• [Exercise tasks]
a – Answer these questions using the article on the 2011 New York Giants:
(i) Which head coach did the Giants fire?
(ii) At which stadium was Super Bowl XLVI played?
(iii) What was the final score of the Giants' victory over the Patriots?
b – List every professional football team named in the article on the 2011 New York Giants.

• [Provided text]
INDIANAPOLIS, IN - FEBRUARY 05: Hakeem Nicks #88 of the New York Giants runs the ball against the New England Patriots during Super Bowl XLVI at Lucas Oil Stadium on February 5, 2012 in Indianapolis, Indiana.
(Photo by Elsa/Getty Images)

Hakeem Nicks eventually faded into obscurity, but his 2011 run with the New York Giants was nothing short of remarkable.

Jason Leach

Super Bowl Sunday is finally here. The San Francisco 49ers will take on the Kansas City Chiefs in Super Bowl 54 in what could be one of the tightest matchups in recent history.

The New York Giants didn’t come close to sniffing the Super Bowl this season. On the contrary, the 4-12 Giants fired head coach Pat Shurmur and brought in Joe Judge to set the franchise on the right path forward.

It’s been eight long years since the Giants have been in the Super Bowl. With the retirement of Eli Manning and Zak DeOssie’s status as an unrestricted free agent, in all likelihood, none of the members from the Super Bowl 46 team will be on the team in 2020.

The 2011 Giants are one of the most beloved teams in franchise history. Once a 7-7 squad, the Giants went on a remarkable run, winning six games in a row. That journey culminated in a 21-17 victory over the vaunted New England Patriots.

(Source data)
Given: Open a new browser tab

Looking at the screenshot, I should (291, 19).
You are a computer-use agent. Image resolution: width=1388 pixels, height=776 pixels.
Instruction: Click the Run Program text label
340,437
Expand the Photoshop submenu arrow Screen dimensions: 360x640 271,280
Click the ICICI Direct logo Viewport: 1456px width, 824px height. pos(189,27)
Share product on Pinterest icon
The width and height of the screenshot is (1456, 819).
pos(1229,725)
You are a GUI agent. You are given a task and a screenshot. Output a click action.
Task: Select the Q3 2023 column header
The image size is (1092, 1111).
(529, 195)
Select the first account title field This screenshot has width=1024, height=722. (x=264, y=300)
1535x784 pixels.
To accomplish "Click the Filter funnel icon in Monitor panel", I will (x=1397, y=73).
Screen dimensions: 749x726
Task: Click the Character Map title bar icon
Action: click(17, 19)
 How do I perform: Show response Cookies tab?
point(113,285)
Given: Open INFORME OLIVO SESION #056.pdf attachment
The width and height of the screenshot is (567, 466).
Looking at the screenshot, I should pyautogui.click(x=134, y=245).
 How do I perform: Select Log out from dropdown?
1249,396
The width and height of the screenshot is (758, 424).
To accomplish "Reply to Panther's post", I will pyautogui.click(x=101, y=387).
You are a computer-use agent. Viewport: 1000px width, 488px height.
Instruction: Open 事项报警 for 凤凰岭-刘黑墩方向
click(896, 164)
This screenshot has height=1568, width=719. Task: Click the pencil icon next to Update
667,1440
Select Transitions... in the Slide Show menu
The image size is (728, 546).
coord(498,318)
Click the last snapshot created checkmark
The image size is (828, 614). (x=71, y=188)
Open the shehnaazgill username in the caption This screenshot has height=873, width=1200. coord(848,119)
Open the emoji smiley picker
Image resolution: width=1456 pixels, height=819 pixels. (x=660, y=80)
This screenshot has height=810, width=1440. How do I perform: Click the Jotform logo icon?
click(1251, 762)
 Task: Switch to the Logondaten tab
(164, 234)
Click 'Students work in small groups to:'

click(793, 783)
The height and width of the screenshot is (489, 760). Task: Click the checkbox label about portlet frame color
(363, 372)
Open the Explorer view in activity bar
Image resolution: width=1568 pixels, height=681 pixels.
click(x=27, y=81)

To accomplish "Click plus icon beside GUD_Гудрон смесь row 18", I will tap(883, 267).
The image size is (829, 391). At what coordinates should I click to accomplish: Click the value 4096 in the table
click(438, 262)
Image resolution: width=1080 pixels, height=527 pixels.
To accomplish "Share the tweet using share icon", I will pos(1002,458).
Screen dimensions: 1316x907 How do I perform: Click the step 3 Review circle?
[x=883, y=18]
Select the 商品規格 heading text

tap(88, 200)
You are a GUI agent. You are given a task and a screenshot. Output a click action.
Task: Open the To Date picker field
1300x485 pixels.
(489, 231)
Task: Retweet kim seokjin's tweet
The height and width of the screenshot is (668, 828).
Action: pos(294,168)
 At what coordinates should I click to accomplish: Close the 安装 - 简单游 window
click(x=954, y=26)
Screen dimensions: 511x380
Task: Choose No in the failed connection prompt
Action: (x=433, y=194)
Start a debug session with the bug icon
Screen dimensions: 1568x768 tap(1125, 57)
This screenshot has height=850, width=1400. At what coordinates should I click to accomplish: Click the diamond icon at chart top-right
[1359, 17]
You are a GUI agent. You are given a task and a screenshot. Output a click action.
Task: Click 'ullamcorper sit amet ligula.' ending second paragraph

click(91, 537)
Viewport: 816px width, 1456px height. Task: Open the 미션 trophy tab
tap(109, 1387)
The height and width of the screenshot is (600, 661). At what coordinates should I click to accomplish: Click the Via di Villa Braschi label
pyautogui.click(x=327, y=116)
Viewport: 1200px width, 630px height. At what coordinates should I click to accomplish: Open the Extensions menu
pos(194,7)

• [Worked answers]
a –
(i) Pat Shurmur
(ii) Lucas Oil Stadium
(iii) 21-17

b –
- New York Giants
- New England Patriots
- San Francisco 49ers
- Kansas City Chiefs